(Target position records)

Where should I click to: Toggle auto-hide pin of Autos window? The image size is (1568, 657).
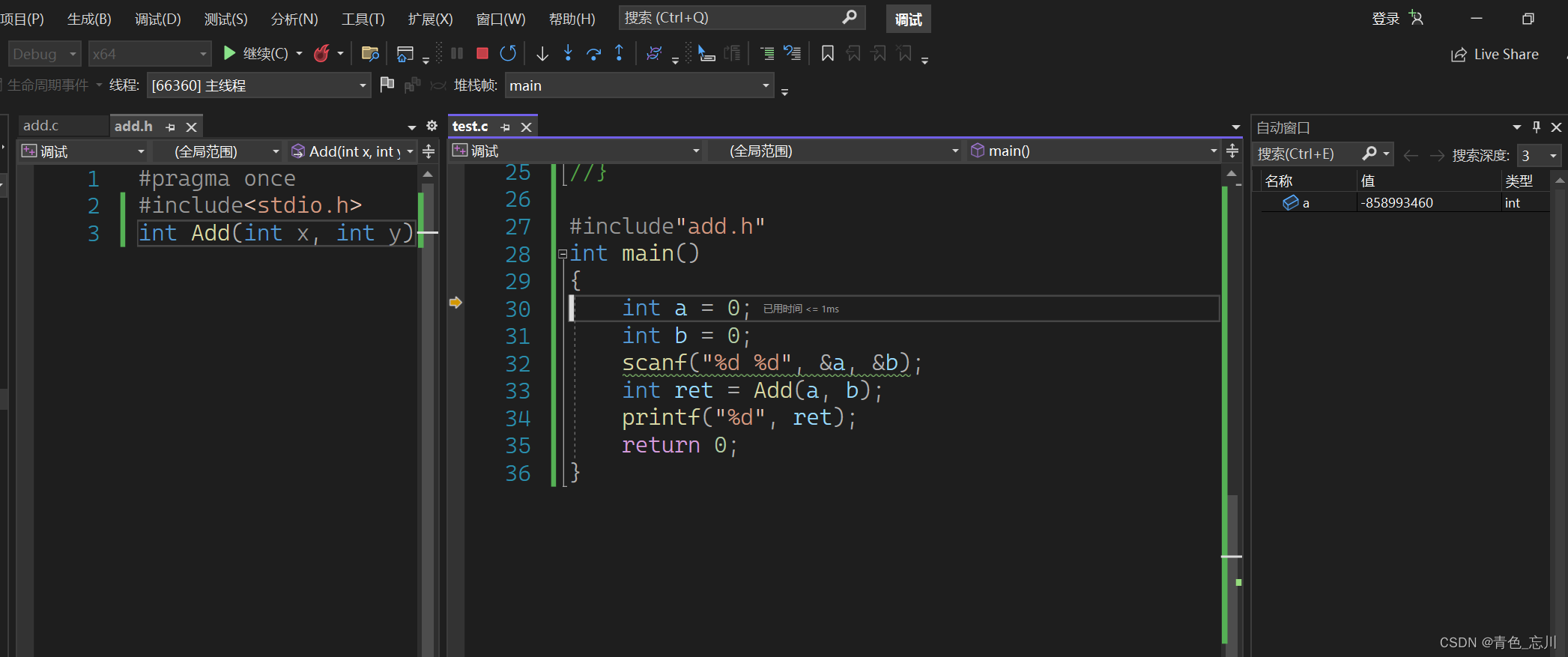click(1536, 127)
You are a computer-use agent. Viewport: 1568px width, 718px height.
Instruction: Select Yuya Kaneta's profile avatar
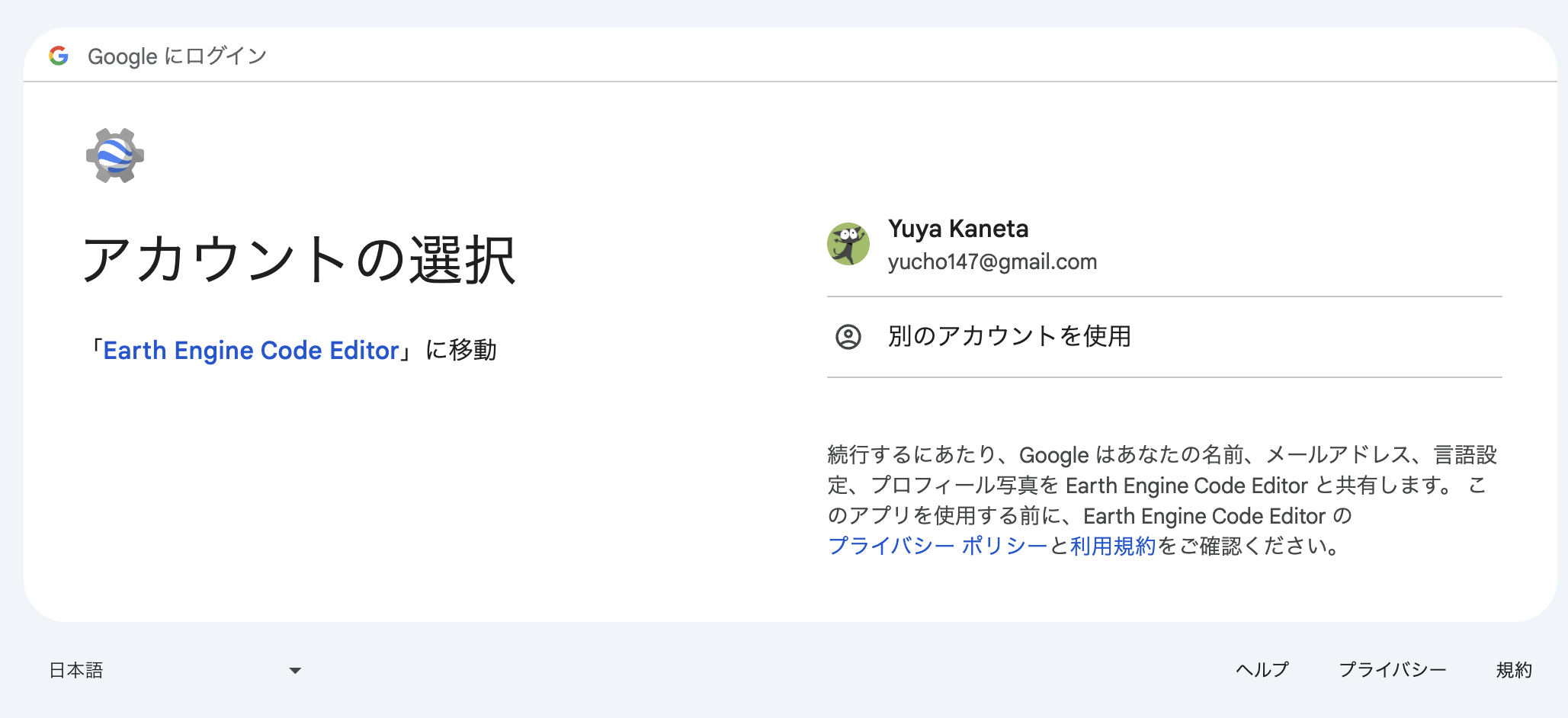click(848, 244)
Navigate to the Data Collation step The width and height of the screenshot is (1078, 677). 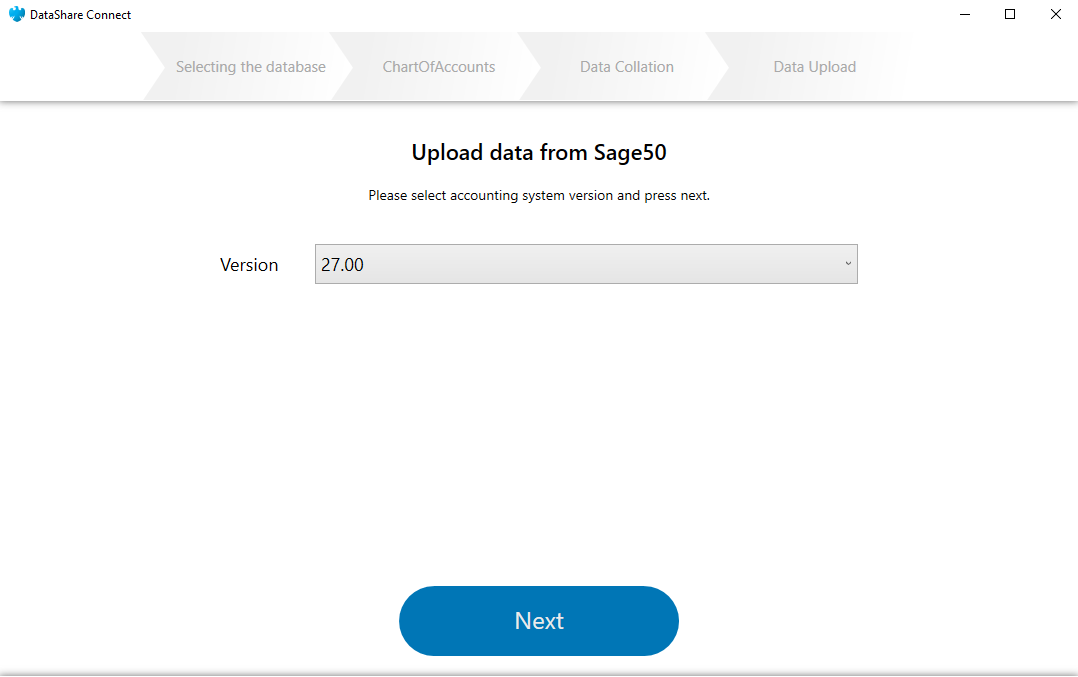click(626, 66)
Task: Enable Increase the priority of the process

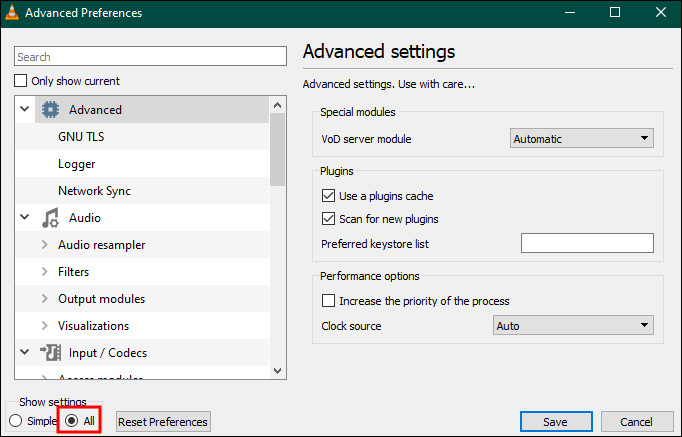Action: pyautogui.click(x=328, y=301)
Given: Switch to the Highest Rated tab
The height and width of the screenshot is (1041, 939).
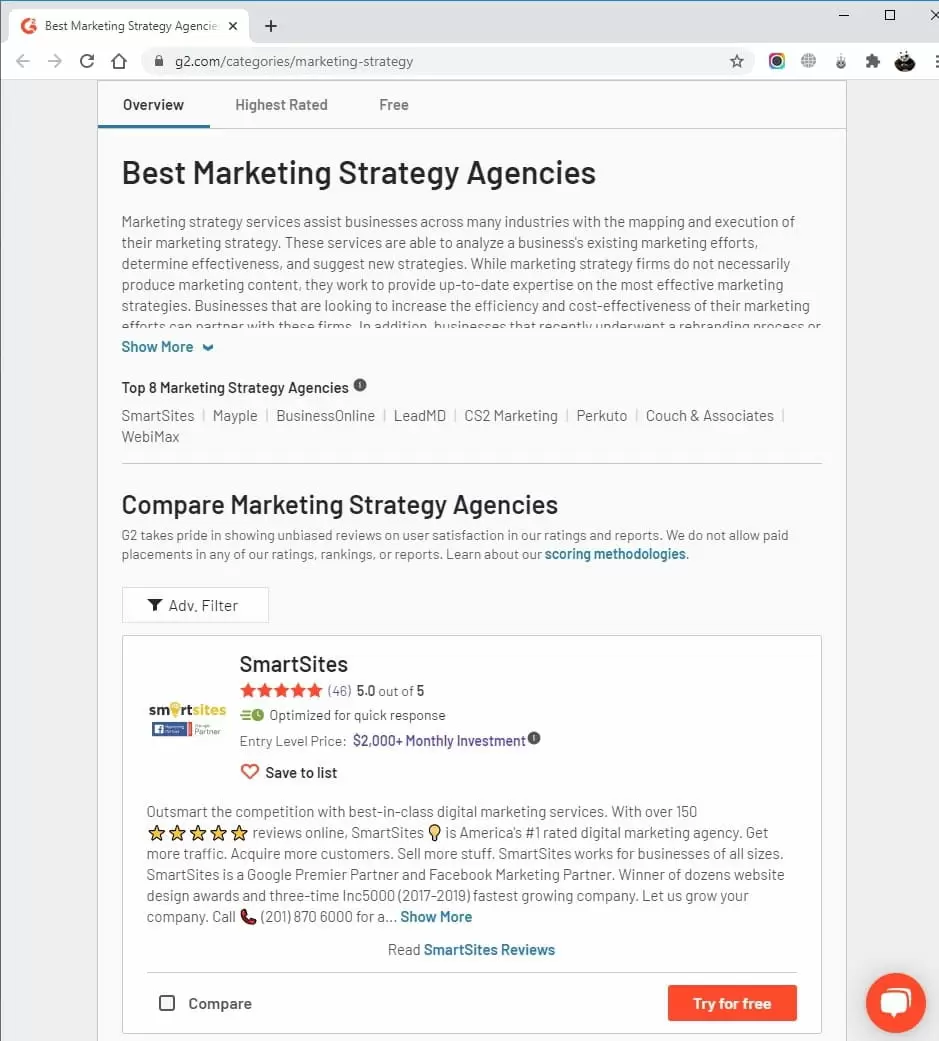Looking at the screenshot, I should pos(281,104).
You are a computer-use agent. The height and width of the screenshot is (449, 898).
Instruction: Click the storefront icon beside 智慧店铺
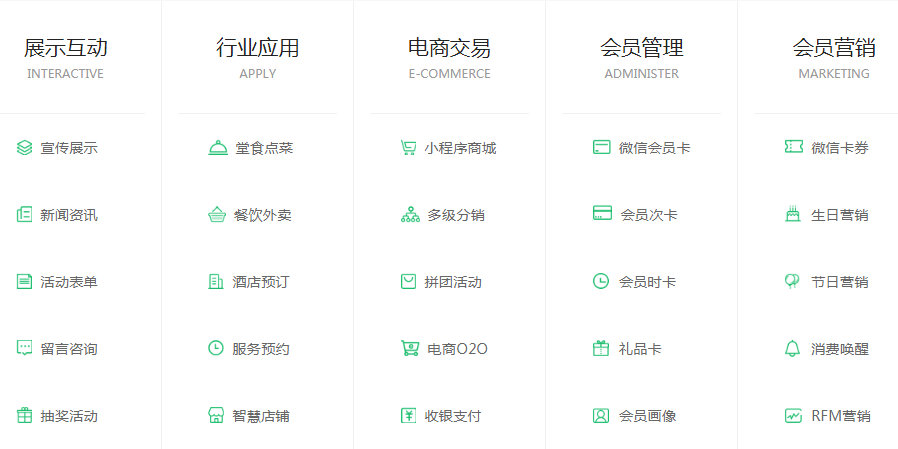(216, 416)
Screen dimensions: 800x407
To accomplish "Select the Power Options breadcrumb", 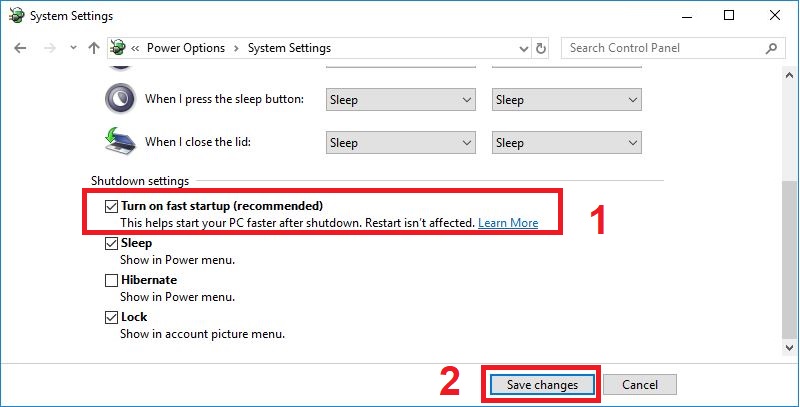I will [186, 48].
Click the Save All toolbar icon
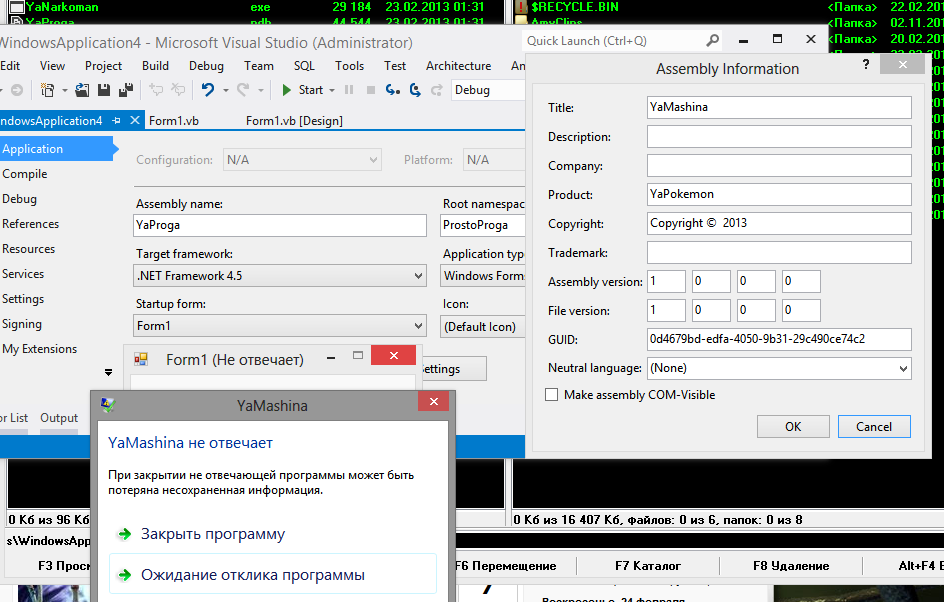The width and height of the screenshot is (944, 602). tap(126, 90)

(GOAL OF THE EXERCISE) Please list every line of the records above that contains the string "icon", matching case exactly.

(THE COMPLETED TASK)
Instruction: Click the storefront icon beside 智慧店铺
Click the Save All toolbar icon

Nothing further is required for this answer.